[citation][nom]hunshiki[/nom]I already pointed this out at the other article, but I guess I have to cross-post.Please understand that there is no performance benefit. No. None.Boot speed, shutdown speed and the other yadda are just marketing buzzwords. If you ever used Windows 8 for a longer while (a week is enough) you will notice it's got the very same boot speed. Especially if you count that none of the benchmarks count the startup time as full boot. They count the time until Metro (Modern UI) shows up. Which means the desktop is not even loaded.[/citation]
All of this is untrue. Maybe if you used Win8 longer than a week for a reason other than to verify that you hate it, you might have actually learned something. Most specifically, the desktop
is loaded when you get to the Metro screen. Tap the windows key and you're there in a tenth of a second. Or launch your programs from the metro UI. The computer is perfectly usable when it gets to the Metro interface. Your insistence that they introduce greater variance by arbitrarily changing the point where they must stop measuring, and requiring human interaction to get there is as arbitrary as it is pointless.
Win8 boot times are
much lower. Cold boot to desktop (yes, desktop) is 14 seconds on my machine. Close to 30 on Win7. And yes, I've used Win8 for more than a week. More like ten months, starting with the Dev Preview last year.
http://arstechnica.com/information-technology/2012/10/gentlemen-start-your-benches-measuring-windows-8s-performance/
Take a look at the boot time benchmarks. Excluding POST time (which the OS has no impact on), their three systems booted 27% faster, 69% faster and 68% faster. Even if you include the ridiculously long POST on their gaming board (my gaming PC POSTS in less than half that time), it's still 12% faster booting, and that's the
worst any of their systems did.
The UI is full of effects, animations, transitions. It's a fake sense of "snappiness".
Using a transition to create the appearance of greater responsiveness is an industry standard technique dating back to the early 90s when web browsers had to deal with pages that took minutes to load. It's used in pretty much everything now. Calling this out as deception smacks of you not knowing WTF you're talking about.
Gaming benchmark? Hah. Some of the games won't even work, and the rest just runs with the same speed. (See the recently posted review.)

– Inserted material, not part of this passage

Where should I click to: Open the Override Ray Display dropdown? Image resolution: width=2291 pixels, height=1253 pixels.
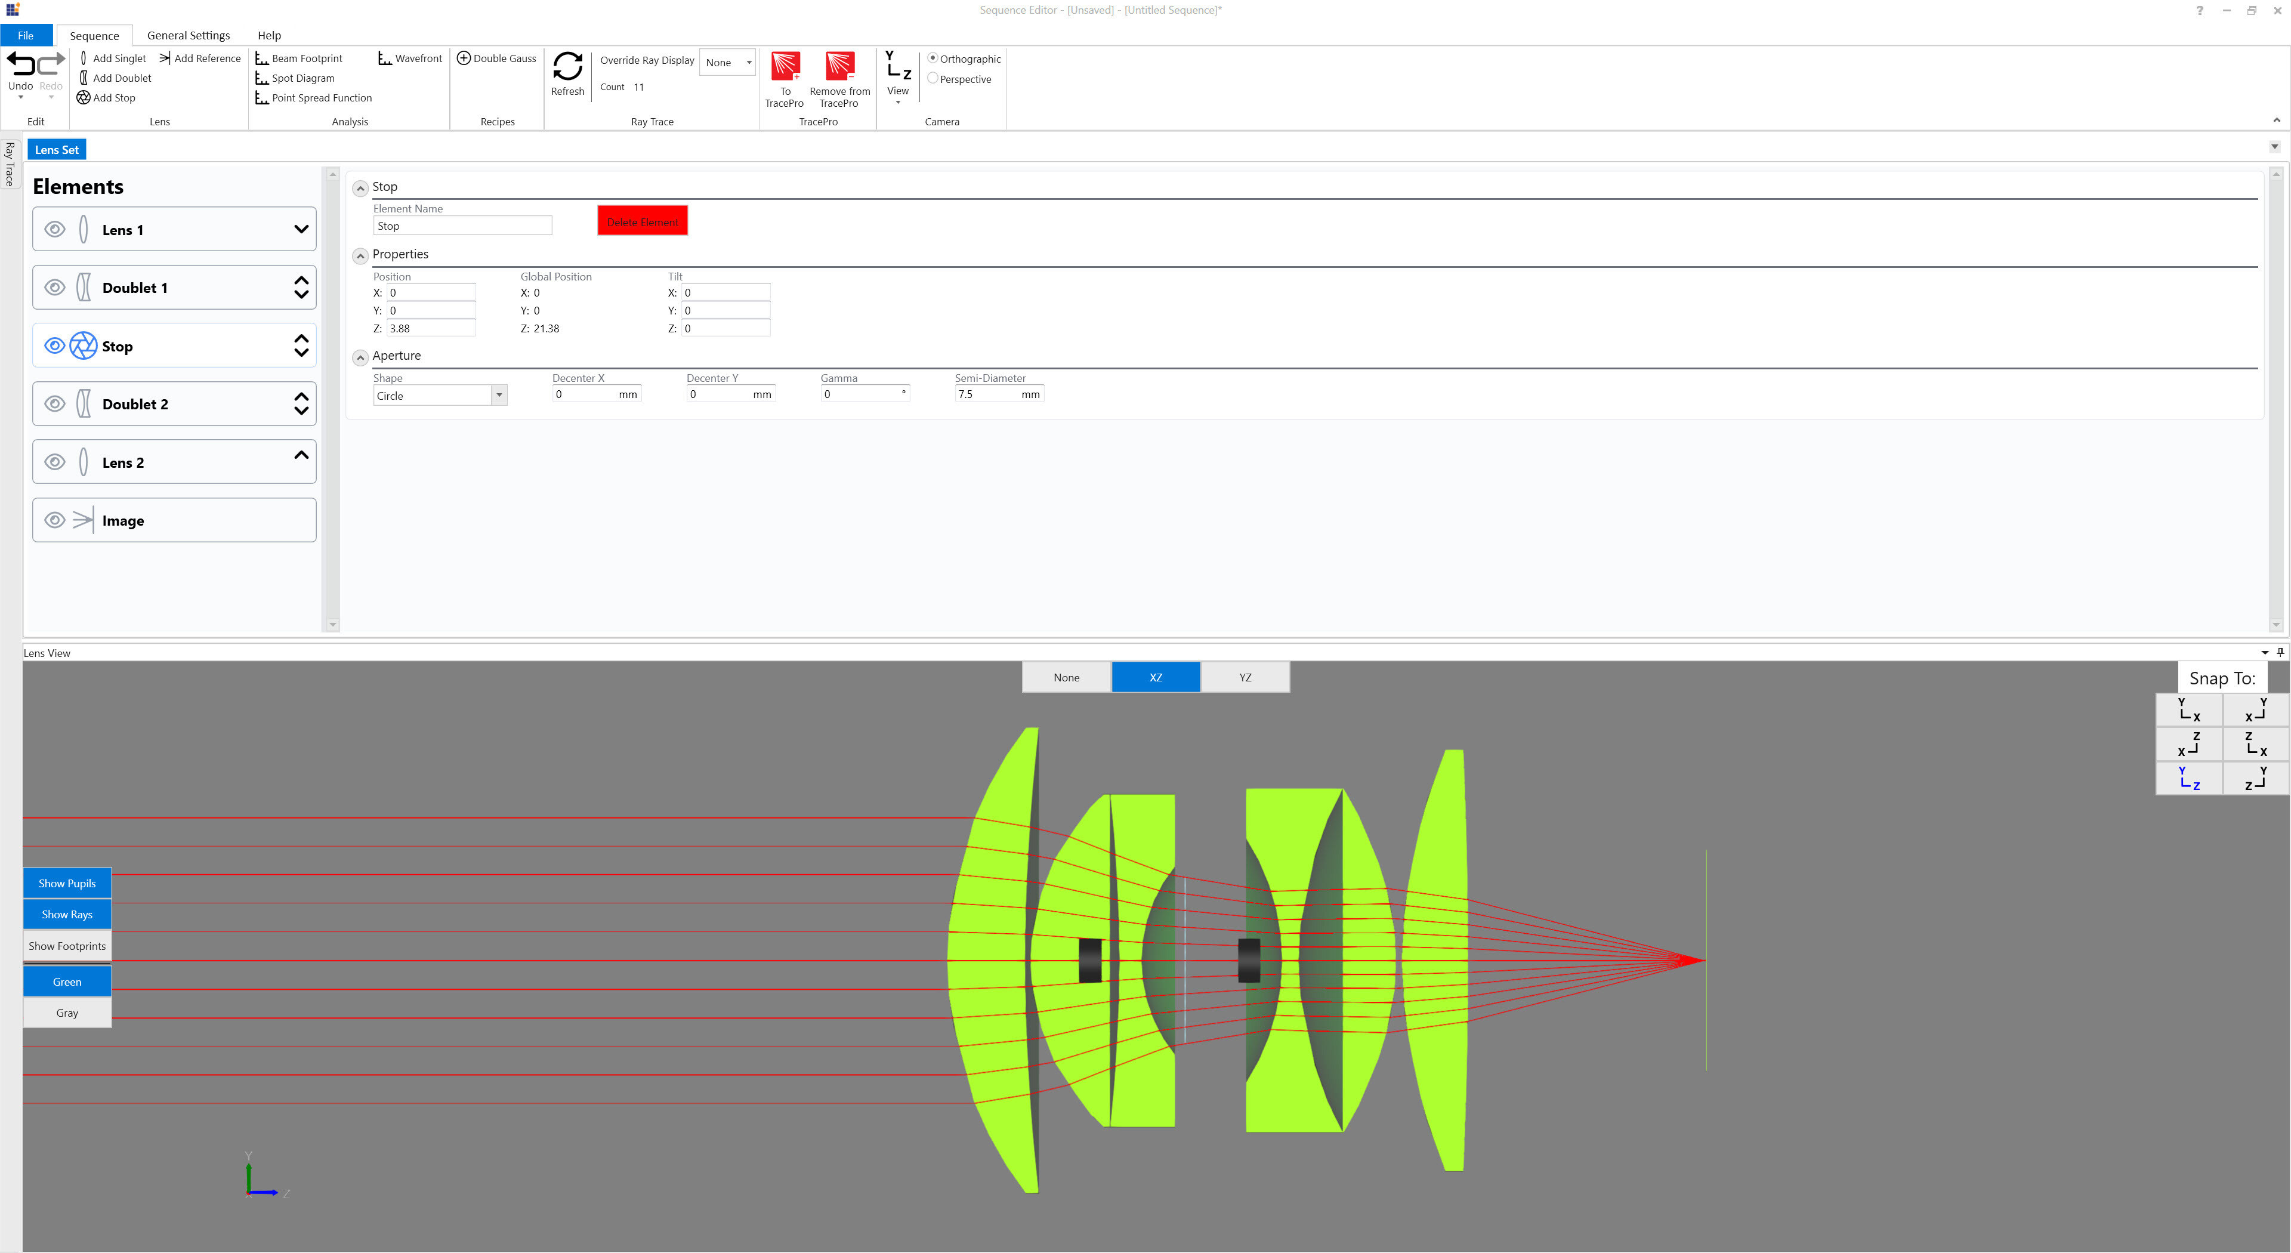pos(727,62)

I don't recall increased gaming performance being a selling point. In fact, I remember "Do not regress in performance" being the major goal, not an increase in performance. Seems to me like they delivered exactly what they said they would. More features for your computer without needing an upgrade. If you think those features are worth it, fine, just don't attack MS for not delivering on promises
you decided that they made.
Also, the fact that some games are buggy on launch day of a new OS is to be expected, and probably more the fault of the game publishers than Microsoft (though without knowing details of the developers' Win8 preparation anything anyone says about this is speculation). If they don't get fixed soon,
then it's a problem.
Look, Win8 has its problems and there are plenty of valid criticisms of it. Tablet centric UI. Loss of the most familiar method of interaction. Mandating use of an interface a lot of people don't like. Your post, however, did nothing but pretend the obvious advantages of Win8 (like the dramatically reduced boot time) were lies and set the bar so unrealistically high as to guarantee failure so you can attack it. Dishonest, uninformed and proud of it. Not something I'd personally like to be, but hey, live your life like you want to.